I'm interested in how the protocols (and game loop) work for these type of games; any pointers or insights are appreciated.
I guess the main loop would have a world state which would be advanced a few "ticks" per second, but how are the commands of the players executed? What kind of data needs to go back and forth?
I can go into a lot of detail about this but first, go read "1500 archers" http://www.gamasutra.com/view/feature/3094/1500_archers_on_a_288_network_.php and this will answer many of your questions. Here's a summary: First, most games use UDP due to the real-time nature of the game. THe game loop looks something like this:
That's vastly simplified and "messing with physics" could easily be a 200 page book on its own but it involves predicting client-side where something is likely to be, getting data from the server that is old but tells exactly where an object was/should be, and then interpolating those values somehow to make the object appear "close enough" to where it's actually supposed to be that no one notices. This is super-critical in first person shooters but not as much for real-time strategy.
For real-time strategy, what typically happens is a turn-based system where time is divided into discreet chunks called "turns" that happen sequentially and each turn has a number generated by a monotonic function that guarantees ever increasing values in a particular order without duplicates. On any given turn n, each client sends a message to all other clients with their intended action on turn n + m, where m is an arbitrary number that is usually fairly small and can be best determined through trial and error as well as playtesting. Once all the clients have sent their intended action, each client executes all actions that were sent on turn n + m. This introduces a tiny delay in when an action is ordered by the user and when it executes, however this is usually not noticable.
There are several techniques which can be used to fudge the time as well. For example, if you highlite a unit and then tell it to move, it will make a sound and have an animation when it starts moving but won't actually move right away. However, the network message of an intent to move that unit is sent immediately so by the time the screen responds to the player's input, the network messages have already been sent and acknowledged. You can fudge it further by introducing a small delay (100ms or so) between the mouse click and the game object's response. This is usually not noticable by the player but 100ms is an eternity in a LAN game and even with a broadband connection on a home computer the average ping is probably around 15-60ms or so, which gives you ample time to send the packet prior to the move.
As for data to send, there are two types of data in games: deterministic and non-deterministic. deterministic actions are grounded in game physics so that when the action starts, there is a 100% guarantee that I can predict the result of that action. This data never needs to be sent accross the network since I can determine what it will be on the client based on the initial state. Note that using a random number generator with the same seed on every client turns "random" events into deterministic behavior. Non-deterministic data is usually user input but it is possible to predict what a user's input is likely to be in many cases. The way these pair in a real-time strategy game is that the non-deterministic event is some sort of order to one of my game objects. Once the game object has been ordered to move, the way in which it moves is 100% deterministic. Therefore, all you need to send on the network is the ID of the object, the command given (make this an enum to save bandwidth), and the target of the command (if any, so a spell may have no target if it's an area of affet but a move command has an end-destination). If the user clicks like 100 times to make a unit move, there is no need to send a separate move command for each click since they're all in the same general area so be sure to filter this out as well since it will kill your bandwidth.
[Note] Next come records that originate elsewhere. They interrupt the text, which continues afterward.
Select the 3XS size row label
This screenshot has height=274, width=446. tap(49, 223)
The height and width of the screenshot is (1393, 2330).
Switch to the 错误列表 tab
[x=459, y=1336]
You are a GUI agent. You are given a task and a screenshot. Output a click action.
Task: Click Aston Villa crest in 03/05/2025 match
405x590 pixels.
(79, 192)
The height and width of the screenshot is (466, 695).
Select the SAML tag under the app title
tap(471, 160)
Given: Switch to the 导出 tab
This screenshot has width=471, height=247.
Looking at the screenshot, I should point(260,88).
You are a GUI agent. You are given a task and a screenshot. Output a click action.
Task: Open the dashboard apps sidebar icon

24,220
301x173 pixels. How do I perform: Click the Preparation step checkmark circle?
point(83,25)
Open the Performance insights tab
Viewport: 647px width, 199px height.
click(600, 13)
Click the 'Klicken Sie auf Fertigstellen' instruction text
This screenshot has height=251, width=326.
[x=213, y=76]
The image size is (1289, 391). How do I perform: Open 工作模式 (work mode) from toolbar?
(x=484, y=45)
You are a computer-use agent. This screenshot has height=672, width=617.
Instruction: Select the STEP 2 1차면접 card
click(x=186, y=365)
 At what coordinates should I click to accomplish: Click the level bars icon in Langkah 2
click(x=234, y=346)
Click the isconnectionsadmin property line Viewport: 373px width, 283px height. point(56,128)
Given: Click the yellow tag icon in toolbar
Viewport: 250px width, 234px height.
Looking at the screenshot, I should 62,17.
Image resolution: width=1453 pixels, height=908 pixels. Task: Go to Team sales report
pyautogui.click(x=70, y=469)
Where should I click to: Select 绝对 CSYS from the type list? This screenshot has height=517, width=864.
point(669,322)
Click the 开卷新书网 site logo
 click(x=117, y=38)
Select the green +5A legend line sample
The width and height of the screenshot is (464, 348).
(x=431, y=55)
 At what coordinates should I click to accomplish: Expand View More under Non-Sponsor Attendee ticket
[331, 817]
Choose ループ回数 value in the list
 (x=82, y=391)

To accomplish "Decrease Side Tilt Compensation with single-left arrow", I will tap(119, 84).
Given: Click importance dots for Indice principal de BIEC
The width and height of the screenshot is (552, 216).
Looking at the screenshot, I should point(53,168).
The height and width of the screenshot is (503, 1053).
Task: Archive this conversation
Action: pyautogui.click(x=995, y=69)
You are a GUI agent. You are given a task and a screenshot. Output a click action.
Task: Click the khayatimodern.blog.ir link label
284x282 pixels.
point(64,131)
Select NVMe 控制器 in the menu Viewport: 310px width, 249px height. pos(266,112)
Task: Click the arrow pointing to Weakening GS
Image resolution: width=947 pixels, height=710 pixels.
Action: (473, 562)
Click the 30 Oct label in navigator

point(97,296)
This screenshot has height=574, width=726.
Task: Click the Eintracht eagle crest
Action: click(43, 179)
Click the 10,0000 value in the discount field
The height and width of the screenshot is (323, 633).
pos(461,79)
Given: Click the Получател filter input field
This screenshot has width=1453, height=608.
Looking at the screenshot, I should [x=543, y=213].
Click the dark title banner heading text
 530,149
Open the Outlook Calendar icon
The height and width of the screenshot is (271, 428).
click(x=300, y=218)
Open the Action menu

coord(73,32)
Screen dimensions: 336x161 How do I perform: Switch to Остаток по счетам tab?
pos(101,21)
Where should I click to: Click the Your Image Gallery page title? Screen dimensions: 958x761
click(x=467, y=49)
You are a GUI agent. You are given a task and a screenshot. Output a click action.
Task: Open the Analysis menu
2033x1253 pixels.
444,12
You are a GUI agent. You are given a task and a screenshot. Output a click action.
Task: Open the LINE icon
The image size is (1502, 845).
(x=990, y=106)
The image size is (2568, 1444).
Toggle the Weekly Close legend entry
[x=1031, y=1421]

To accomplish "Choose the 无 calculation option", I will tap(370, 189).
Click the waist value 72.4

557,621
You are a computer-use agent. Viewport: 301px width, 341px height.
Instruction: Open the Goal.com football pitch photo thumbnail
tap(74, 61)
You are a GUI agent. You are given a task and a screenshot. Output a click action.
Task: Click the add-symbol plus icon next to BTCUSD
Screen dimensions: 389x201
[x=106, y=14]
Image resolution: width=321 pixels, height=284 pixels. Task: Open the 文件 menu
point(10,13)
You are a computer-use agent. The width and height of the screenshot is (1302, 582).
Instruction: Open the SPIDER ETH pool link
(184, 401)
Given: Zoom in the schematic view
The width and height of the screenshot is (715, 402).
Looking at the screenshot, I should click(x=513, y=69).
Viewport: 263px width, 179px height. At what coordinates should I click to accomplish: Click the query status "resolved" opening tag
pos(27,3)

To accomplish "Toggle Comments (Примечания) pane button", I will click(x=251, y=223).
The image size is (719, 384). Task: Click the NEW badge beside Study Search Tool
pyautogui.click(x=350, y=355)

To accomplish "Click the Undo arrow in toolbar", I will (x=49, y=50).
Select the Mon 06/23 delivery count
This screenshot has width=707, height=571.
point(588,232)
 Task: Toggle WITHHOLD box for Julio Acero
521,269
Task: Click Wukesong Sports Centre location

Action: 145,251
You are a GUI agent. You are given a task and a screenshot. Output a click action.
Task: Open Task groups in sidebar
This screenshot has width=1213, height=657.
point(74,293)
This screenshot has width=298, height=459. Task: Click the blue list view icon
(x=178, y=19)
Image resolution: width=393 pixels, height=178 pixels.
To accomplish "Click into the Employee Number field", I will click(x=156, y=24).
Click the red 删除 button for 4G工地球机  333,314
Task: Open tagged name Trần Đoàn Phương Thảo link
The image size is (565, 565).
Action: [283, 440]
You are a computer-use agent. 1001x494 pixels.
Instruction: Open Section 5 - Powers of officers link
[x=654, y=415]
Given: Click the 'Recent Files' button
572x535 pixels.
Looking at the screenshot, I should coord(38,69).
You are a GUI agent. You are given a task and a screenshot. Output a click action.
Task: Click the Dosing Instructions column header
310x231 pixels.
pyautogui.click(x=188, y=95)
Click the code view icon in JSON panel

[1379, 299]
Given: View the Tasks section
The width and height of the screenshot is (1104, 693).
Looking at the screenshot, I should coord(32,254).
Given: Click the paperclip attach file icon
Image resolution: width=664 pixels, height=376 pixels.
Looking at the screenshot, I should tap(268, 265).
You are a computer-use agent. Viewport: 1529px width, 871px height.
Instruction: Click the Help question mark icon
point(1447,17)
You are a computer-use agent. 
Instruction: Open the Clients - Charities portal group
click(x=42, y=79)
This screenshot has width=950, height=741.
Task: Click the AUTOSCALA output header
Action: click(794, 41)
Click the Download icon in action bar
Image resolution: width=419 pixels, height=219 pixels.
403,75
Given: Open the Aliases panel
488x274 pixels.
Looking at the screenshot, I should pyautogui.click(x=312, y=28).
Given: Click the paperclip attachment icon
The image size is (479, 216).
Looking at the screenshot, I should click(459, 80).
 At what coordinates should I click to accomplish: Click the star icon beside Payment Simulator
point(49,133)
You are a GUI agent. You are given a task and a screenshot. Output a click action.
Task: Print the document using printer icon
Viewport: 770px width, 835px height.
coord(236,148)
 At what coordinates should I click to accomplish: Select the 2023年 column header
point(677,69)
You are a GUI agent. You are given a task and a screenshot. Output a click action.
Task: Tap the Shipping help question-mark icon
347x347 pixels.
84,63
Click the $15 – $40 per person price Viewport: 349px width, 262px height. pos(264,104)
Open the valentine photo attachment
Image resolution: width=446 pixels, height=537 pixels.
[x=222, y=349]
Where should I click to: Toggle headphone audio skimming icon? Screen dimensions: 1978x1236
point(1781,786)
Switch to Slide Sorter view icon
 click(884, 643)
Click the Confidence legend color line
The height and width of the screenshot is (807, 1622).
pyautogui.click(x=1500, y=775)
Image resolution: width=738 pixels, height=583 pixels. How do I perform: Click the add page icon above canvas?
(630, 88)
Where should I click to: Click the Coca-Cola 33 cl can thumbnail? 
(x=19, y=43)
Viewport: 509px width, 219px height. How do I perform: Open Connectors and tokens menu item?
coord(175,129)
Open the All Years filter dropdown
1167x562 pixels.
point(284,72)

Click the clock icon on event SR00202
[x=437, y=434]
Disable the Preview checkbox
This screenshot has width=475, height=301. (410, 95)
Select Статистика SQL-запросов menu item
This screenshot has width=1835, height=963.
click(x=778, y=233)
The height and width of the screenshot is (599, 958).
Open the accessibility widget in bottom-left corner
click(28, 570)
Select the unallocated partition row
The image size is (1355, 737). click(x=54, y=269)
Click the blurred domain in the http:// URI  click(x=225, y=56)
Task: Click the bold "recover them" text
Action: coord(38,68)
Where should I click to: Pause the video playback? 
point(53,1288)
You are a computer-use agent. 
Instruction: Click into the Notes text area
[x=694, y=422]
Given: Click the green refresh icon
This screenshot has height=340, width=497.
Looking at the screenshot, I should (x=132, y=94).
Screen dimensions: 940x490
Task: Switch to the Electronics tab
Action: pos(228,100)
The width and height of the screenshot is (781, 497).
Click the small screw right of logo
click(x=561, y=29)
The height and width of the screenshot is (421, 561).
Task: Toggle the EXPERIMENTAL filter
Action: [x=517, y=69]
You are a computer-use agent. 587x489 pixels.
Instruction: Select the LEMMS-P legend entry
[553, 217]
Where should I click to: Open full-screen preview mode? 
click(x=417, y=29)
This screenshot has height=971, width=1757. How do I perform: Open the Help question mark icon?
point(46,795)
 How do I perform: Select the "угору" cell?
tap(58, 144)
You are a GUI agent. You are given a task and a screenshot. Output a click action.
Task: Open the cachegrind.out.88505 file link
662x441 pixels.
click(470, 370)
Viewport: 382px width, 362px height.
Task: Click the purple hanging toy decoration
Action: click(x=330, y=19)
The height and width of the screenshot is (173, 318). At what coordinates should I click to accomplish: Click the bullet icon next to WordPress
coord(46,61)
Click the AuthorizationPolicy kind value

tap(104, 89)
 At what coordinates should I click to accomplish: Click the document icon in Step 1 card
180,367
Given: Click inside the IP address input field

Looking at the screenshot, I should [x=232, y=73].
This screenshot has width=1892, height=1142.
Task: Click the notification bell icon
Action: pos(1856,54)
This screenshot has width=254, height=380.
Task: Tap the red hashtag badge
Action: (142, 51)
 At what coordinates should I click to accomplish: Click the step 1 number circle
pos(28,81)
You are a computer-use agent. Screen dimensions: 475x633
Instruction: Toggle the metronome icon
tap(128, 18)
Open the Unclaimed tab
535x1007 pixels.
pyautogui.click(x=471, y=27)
One final trick for handling a possible delay between a command and its execution is something called a local perception filter. If I get a move order some time t after the order was given, I know when the unit should have started moving and I know its end destination. Rather than teleporting the unit to get it where it's supposed to be, I can start its movement late and then mess with physics to speed it up slightly so that it can catch up to where it's supposed to be, and then slow it back down to put it in the correct place. The exact value you need to speed it up is also relative and playtesting is the only way to determine the correct value because it just has to "feel right" in order for it to be correct. You can do the same thing with firing bullets and missiles as well and it's highly effective for that. The reason this works is that humans aren't horribly good at seeing subtle changes in movement, particularly if an object is heading directly towards them or away from them, so they just don't notice.
The next thing to think about is cutting down on bandwidth. Don't send messages to clients that couldn't possible see or interact with a unit that is moving. Don't send the same message over and over again because the user clicks. Don't send messages immediately for events that have no immediate affect. Finally, don't require an acknowledgement for events that will be stale should they fail to be received. If I don't get a movement update, by the time I re-transmit that update, its value will be so old that it's no longer relevant so it's better to just send another move and use a local perception filter to catch up or use a cubic spline to interpolate the movement so that it looks more correct or something of that nature. However, an event that's critical, such as a "you're dead" or "your flag has been taken" should be acknowledged and re-transmitted if needed. I teach network game programming at Digipen so feel free to ask any other questions about this as I can probably provide you with an answer. Network game programming can be quite complicated but ultimately it's all about making choices in your implementation and understanding the consequences of your choice.